### INPUT FOR THIS TASK
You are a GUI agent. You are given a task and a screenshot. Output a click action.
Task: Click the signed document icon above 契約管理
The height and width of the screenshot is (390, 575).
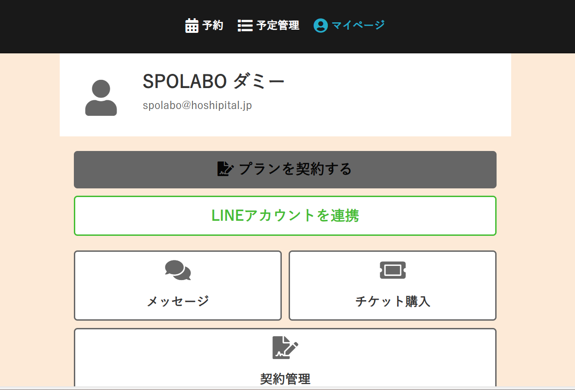pos(285,348)
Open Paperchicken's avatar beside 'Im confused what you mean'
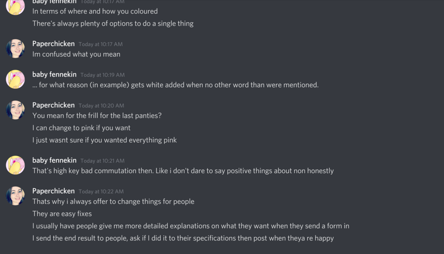 tap(15, 48)
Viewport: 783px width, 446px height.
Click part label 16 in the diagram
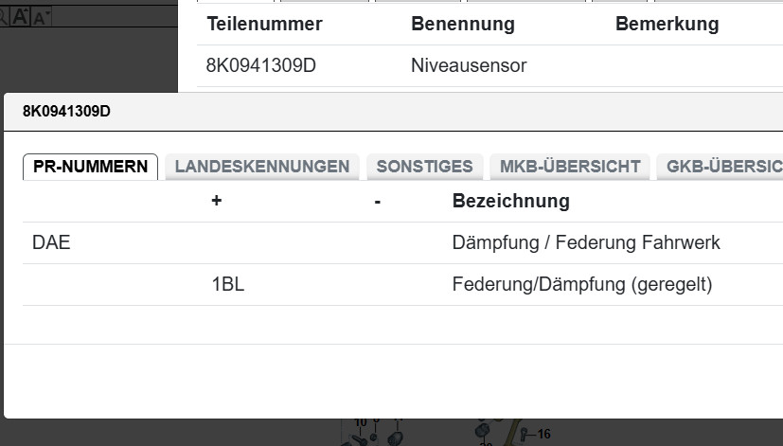coord(543,434)
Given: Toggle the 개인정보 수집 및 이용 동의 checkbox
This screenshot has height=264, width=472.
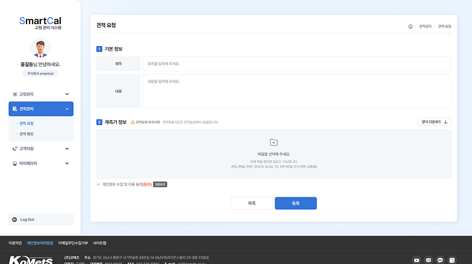Looking at the screenshot, I should (x=99, y=184).
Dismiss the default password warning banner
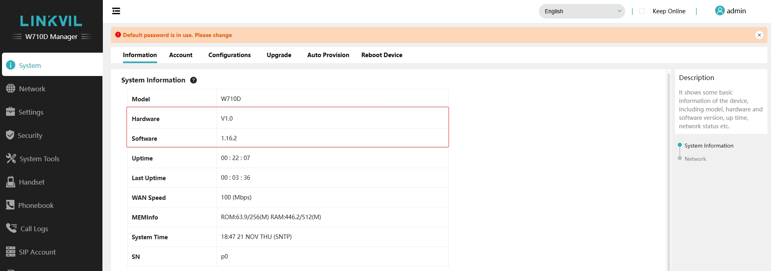 coord(759,35)
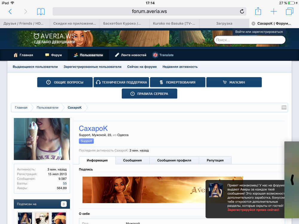Screen dimensions: 299x224
Task: Click Войти или зарегистрироваться link
Action: [x=259, y=32]
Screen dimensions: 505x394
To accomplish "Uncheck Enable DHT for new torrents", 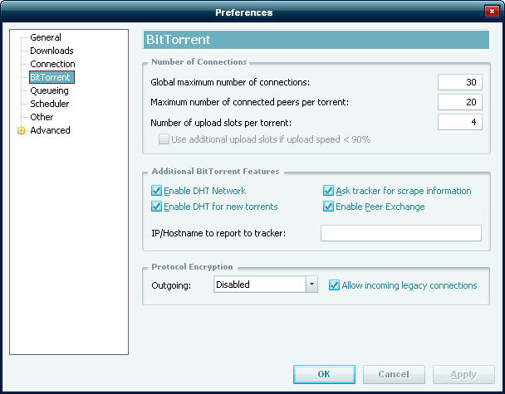I will point(156,206).
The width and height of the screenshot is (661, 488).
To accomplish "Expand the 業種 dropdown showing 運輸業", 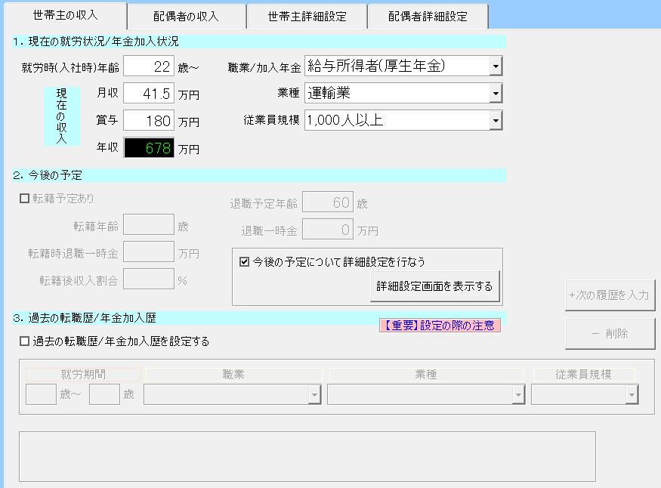I will [495, 94].
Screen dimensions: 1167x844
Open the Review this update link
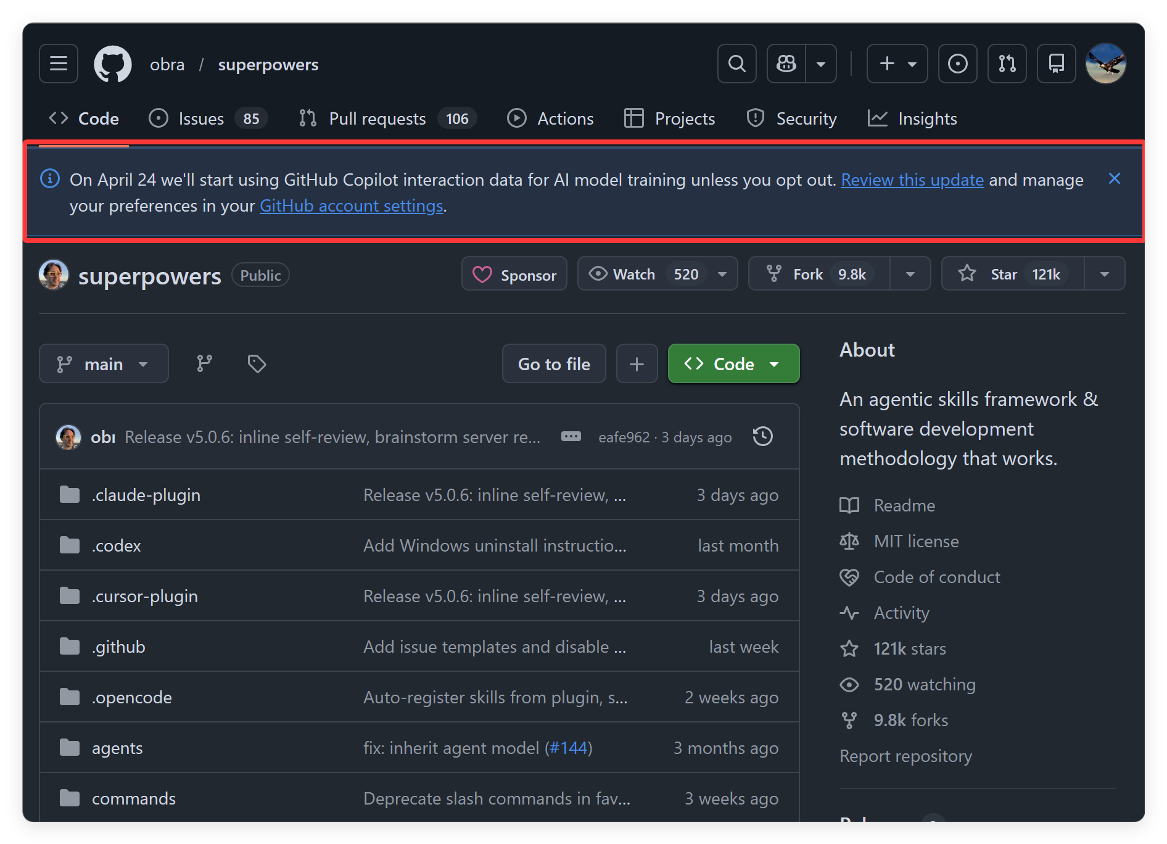[x=912, y=180]
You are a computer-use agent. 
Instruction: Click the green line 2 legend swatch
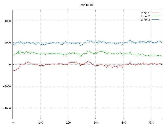point(155,16)
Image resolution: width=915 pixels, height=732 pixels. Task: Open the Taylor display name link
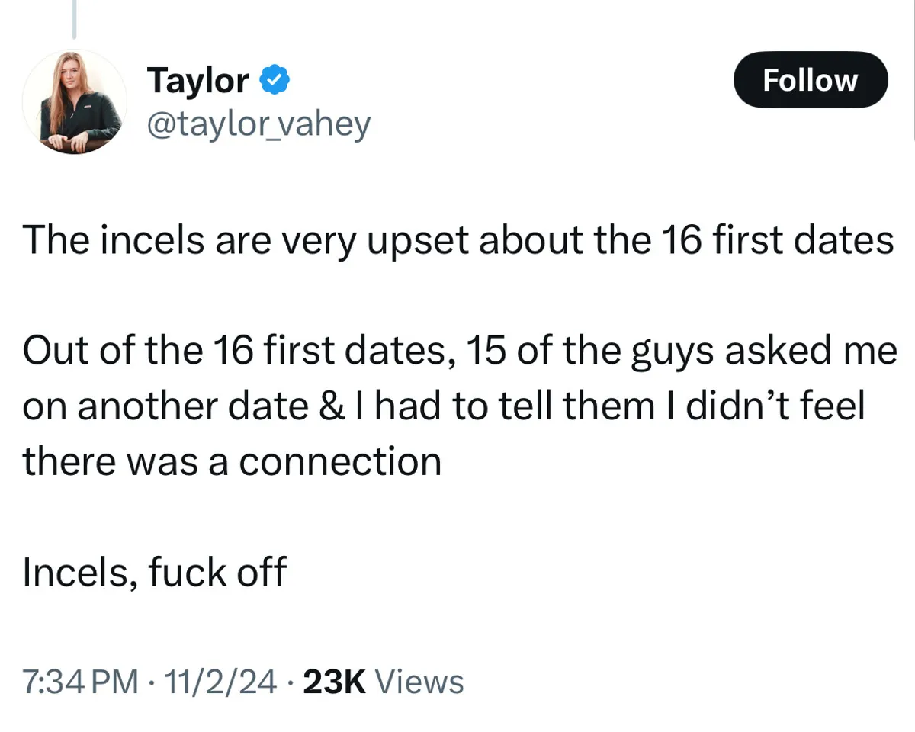pos(198,79)
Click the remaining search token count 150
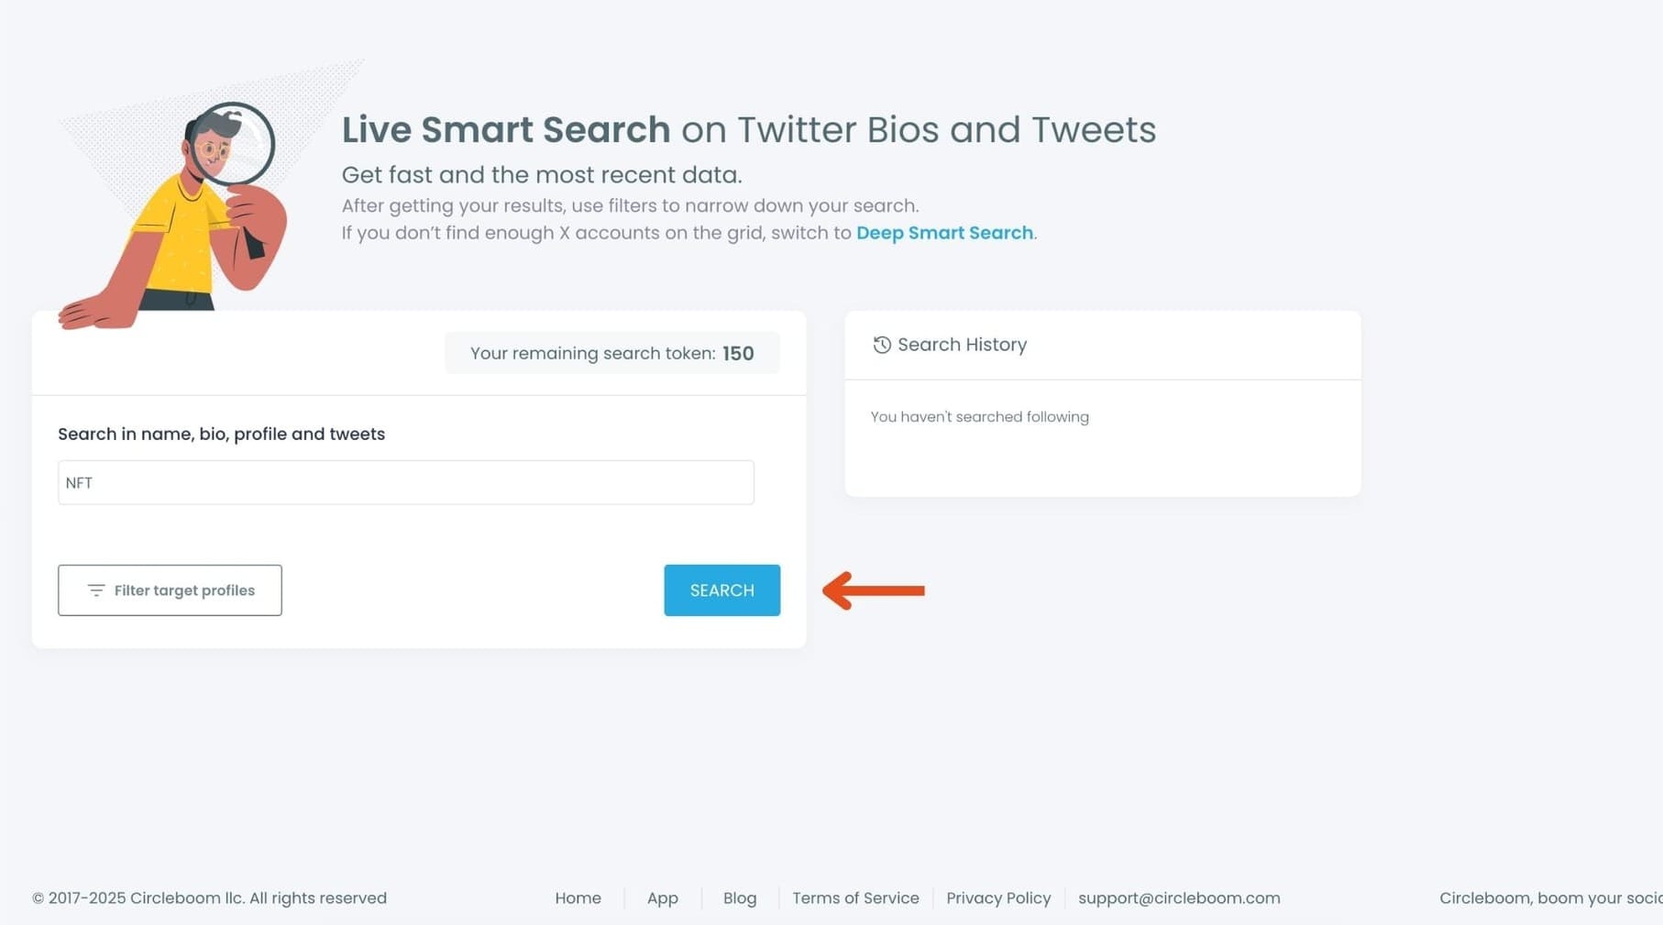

### THE PROBLEM
Every line above that holds the string "agent" should be copied out.

### YOUR RESPONSE
You are a GUI agent. You are given a task and a screenshot. Output a click action.
You are a computer-use agent. 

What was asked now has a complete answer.